▸ Exercises to complete:
a) Answer these questions about the forum discussion on database diagram symbols:
(i) What do crowfeet on both ends of a line indicate?
(ii) In the usual notation, what does a white dot indicate?
(iii) After learning what the symbols mean, what does eggdrop think might be at fault?
b) Carry on the forum discussion on database diagram symbols from its last comment.

Crowfeet on both ends indicate a many-to-many relationship.

ammoQ
+1  A: 

It depends on tyhe notation you are using but typically:

  • the crowsfoot (arrow) indicates many
  • the black dot indicates required
  • the white dot indicates optional

Note that just because a diagram is drawn doesn't makes the relationships it shows sensible, or even possible.

anon
"Note that just because a diagram is drawn doesn't makes the relationships it shows sensible, or even possible." -> Do you mean that it's simply a visual representation but there's no verification of whether it makes good sense as a database schema?
eggdrop
The strange thing is that, now that I understand what the symbols mean, the generated diagram does not seem to reflect the underlying schema at all. Maybe there's something wrong with the tool.
eggdrop
If you extracted it from a database schema, it should normally reflect the schema. Of course, not all schemas make sense from a business perspective, indeed I suspect the majority do not.
anon
"not all schemas make sense from a business perspective, indeed I suspect the majority do not" - you mean just because people have difficulty designing schemas effectively for business or because the emphasis in schema design is on technical considerations rather than business needs? Not sure I follow. Wouldn't it be quite a problem for a large number of businesses if what you said is true?

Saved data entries
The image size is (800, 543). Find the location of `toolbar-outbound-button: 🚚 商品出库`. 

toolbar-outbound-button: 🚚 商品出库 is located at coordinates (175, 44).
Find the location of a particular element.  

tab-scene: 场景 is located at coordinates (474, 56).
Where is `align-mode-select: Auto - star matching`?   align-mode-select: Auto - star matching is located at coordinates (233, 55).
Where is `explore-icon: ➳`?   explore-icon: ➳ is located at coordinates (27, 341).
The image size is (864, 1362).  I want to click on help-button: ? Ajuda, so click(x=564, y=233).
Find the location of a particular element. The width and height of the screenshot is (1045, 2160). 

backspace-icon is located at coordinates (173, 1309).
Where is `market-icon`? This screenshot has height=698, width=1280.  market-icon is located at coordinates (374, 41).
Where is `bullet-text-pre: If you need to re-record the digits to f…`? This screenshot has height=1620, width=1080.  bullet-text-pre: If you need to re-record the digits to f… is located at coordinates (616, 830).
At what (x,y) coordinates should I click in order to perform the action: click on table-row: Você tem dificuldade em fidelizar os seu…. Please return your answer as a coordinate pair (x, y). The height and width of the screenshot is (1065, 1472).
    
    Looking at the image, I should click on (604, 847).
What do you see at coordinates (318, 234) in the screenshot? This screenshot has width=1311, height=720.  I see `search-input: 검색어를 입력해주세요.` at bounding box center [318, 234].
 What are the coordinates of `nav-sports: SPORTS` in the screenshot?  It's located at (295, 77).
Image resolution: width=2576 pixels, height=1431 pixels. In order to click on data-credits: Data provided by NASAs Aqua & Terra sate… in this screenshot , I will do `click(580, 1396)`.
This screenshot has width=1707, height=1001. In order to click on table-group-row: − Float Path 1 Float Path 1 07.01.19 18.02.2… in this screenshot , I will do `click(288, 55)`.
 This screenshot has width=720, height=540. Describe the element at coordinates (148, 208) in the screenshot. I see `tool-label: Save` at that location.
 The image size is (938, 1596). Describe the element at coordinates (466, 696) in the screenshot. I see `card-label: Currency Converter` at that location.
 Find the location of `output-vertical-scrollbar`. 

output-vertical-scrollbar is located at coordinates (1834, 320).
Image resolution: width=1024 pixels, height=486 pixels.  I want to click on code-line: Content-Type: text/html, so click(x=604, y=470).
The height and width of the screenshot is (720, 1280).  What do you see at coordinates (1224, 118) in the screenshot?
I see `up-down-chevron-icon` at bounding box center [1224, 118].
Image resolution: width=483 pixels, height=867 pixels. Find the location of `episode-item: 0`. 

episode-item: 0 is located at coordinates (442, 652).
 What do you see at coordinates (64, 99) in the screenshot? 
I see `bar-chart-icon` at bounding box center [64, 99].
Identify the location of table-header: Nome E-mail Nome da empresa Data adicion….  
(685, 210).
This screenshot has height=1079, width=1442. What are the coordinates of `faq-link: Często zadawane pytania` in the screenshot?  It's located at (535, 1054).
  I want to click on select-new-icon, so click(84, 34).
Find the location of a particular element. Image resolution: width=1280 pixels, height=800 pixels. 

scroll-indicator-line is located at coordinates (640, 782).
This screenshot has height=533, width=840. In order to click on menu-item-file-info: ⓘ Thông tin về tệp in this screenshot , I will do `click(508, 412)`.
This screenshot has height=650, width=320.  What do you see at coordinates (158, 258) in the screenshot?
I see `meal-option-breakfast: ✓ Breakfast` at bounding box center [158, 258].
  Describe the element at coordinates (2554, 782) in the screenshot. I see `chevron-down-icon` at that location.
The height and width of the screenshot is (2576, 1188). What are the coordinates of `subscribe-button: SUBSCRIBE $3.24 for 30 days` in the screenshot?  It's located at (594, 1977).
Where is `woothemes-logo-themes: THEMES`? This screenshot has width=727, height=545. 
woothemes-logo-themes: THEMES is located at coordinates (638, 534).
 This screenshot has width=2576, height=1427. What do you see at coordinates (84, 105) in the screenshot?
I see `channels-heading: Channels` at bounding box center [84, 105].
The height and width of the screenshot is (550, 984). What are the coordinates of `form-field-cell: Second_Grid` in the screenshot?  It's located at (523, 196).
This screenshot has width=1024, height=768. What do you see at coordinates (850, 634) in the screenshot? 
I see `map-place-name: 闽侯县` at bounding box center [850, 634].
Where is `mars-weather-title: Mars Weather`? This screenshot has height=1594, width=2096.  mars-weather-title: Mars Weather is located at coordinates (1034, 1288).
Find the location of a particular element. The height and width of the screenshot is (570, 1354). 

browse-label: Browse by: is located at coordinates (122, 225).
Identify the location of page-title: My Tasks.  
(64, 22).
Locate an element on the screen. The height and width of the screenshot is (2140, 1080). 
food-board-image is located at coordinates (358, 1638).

▸ Task-by-task outputs:
a)
(i) A many-to-many relationship.
(ii) That the relationship is optional.
(iii) The tool that generated the diagram.

b)
eggdrop
It IS a problem. Most business have enormous problems mapping their business processes onto database schema.
anon
+2  A: 
  • One Category can have many CategorySections, but one CategorySection can belong to one Category.
  • One Categorization can have many Categories, but one Category can belong to only one Categorization.
  • A Categorization can have many CategorySections and a CategorySection can belong to many Categorizations.

I think it tells someting like you can create many different categorizations that define different categories but categorysections can be shared among the different categories (and categorizations).